Of the total crush so far in 2013/14, 31.54 million tons were processed during the second-half of April, a significant increase from the 9.40 million tons processed during the first half of the month.

“This growth in the crush was expected because after April 15 there was practically no stoppage of harvest activities caused by weather conditions,” UNICA Technical Director Antonio de Padua Rodrigues said. Furthermore, several mills began their operations for the current harvest in the second half of the month, contributing to the increase in the volume processed, Rodrigues added.

According to a periodic survey conducted by UNICA, 220 mills in the South Central region were operating on May 1, compared to 154 mills in operation a year earlier and 144 mills operating on April 15, 2013. Practically all regional units that didn’t kick off the harvest in April are expected to be up and running in May.

Of the total sugarcane harvested from the start of the 2013/14 season through April 30, 39.93 percent  went toward sugar production and 60.07 percent to ethanol production.
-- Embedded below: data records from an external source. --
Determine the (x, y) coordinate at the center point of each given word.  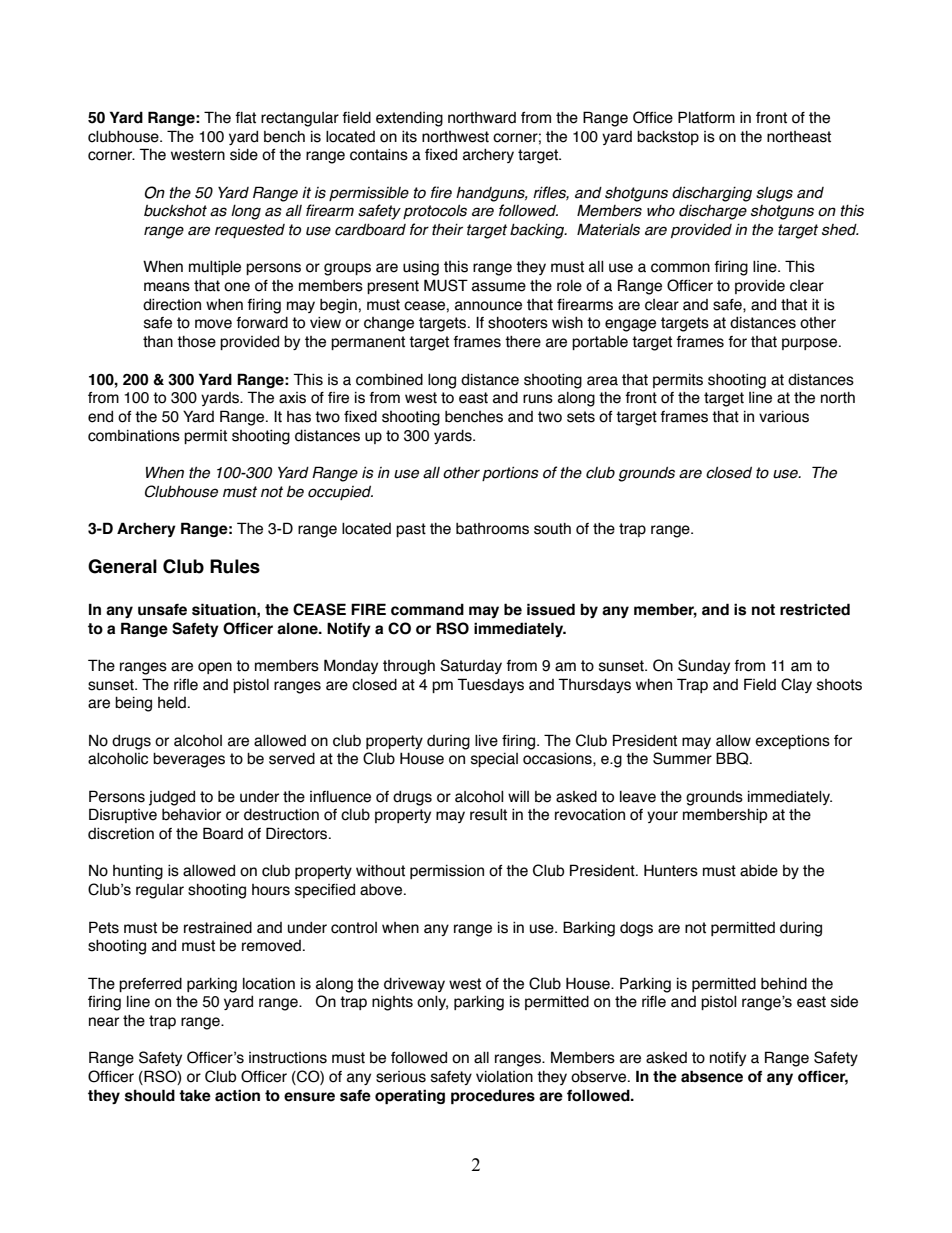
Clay (796, 685)
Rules (235, 566)
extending (409, 119)
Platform (706, 117)
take (195, 1095)
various (784, 417)
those (196, 342)
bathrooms (492, 529)
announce (488, 306)
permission (447, 872)
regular (160, 891)
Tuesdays (490, 685)
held (172, 703)
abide (759, 871)
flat (245, 118)
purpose (811, 344)
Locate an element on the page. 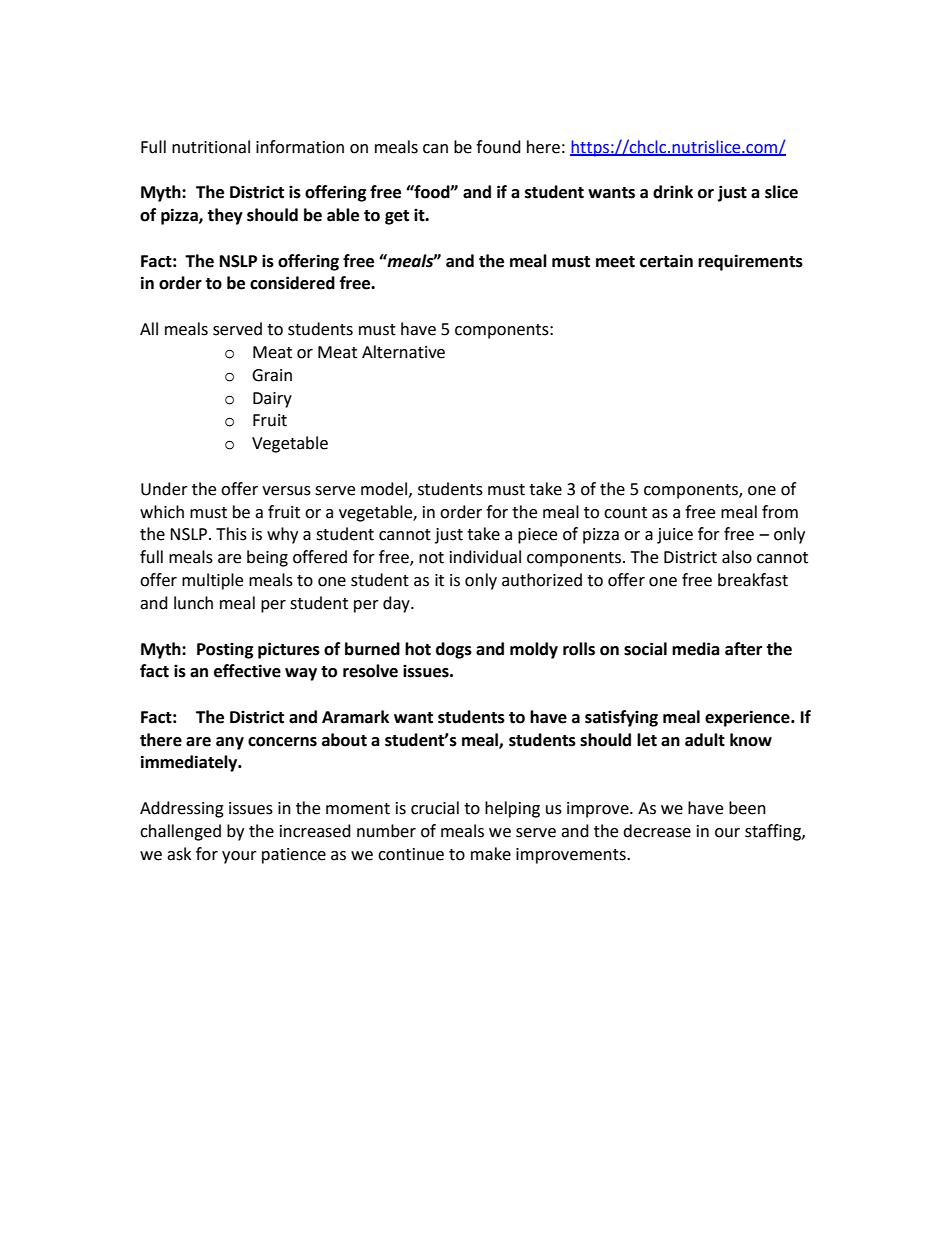 This page has width=952, height=1233. piece is located at coordinates (537, 536).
During the second-half of April, the share of raw material directed to ethanol production remained practically at the same level observed previously, amounting to 58.05 percent.

From the start of the current season through April 30, sugar production in the South-Central region totaled 1.69 million tons, with 1.45 million tons produced during the second-half of April.
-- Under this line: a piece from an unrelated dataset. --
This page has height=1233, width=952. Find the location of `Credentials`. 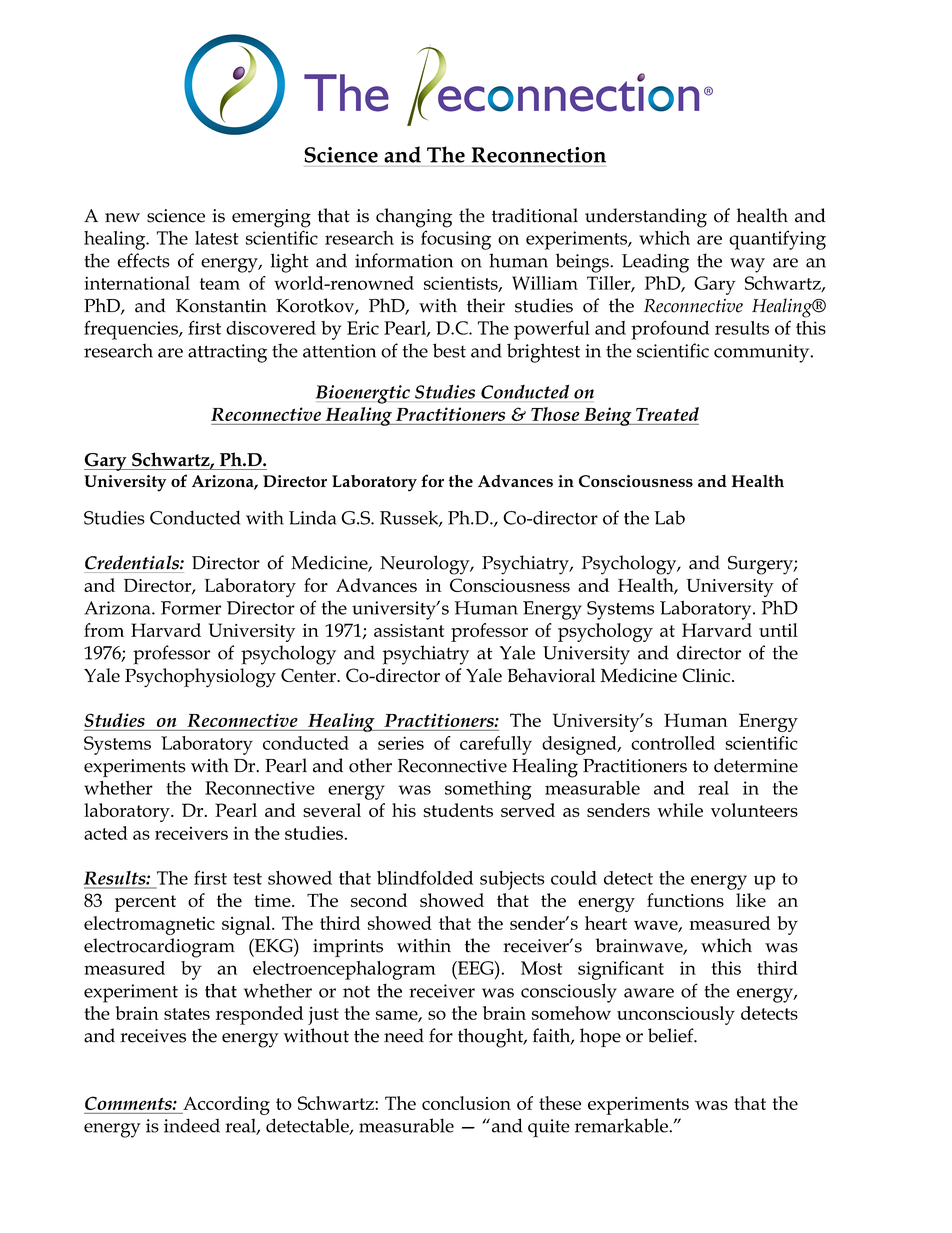

Credentials is located at coordinates (133, 562).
From the start of the current season through April 30, ethanol production totaled 1.58 billion liters – 400.99 million liters of anhydrous ethanol and 1.18 billion liters of hydrous ethanol – representing a 180 percent increase from the amount of ethanol produced over the same period last year. During the second-half of April, ethanol production totaled 1.24 billion liters – 361.77 million liters of anhydrous ethanol and 878.64 million liters of hydrous ethanol.

“This year the start of the crush was brought forward by the mills because of the greater volume of cane available for processing,” Rodrigues said. “In addition, the companies prioritized the production of ethanol to supply the domestic market, primarily with regard to the higher anhydrous blend rate in gasoline that came into effect on May 1.”

Ethanol sales by South Central mills totaled 1.59 billion liters in April, a 13.96 percent increase compared to April 2012.

The increase stemmed essentially from sales in Brazil’s domestic market, which totaled 1.52 billion liters compared to 1.32 billion liters in April 2012, an increase of 14.91 percent. Exports during April totaled 70.71 million liters.

In Brazil’s domestic market, anhydrous ethanol sales totaled 546.73 million liters in April, up 15.32 percent over the same period last year. Domestic hydrous ethanol sales totaled 971.83 million liters in April, a 14.68 percent increase compared to April of 2012.

During the second-half of April, ethanol sales totaled 850.84 million liters, of which 50.90 million liters were for export and 799.94 million liters supplied Brazil’s domestic market.

“The growth in ethanol sales into the domestic market in April of this year surpassed expectations,” Rodrigues said. “This market should remain strong in the coming months due to the drop in ethanol prices at the pump and to the communication effort that has been undertaken to make consumers aware of the advantages associated with the biofuel,” he added.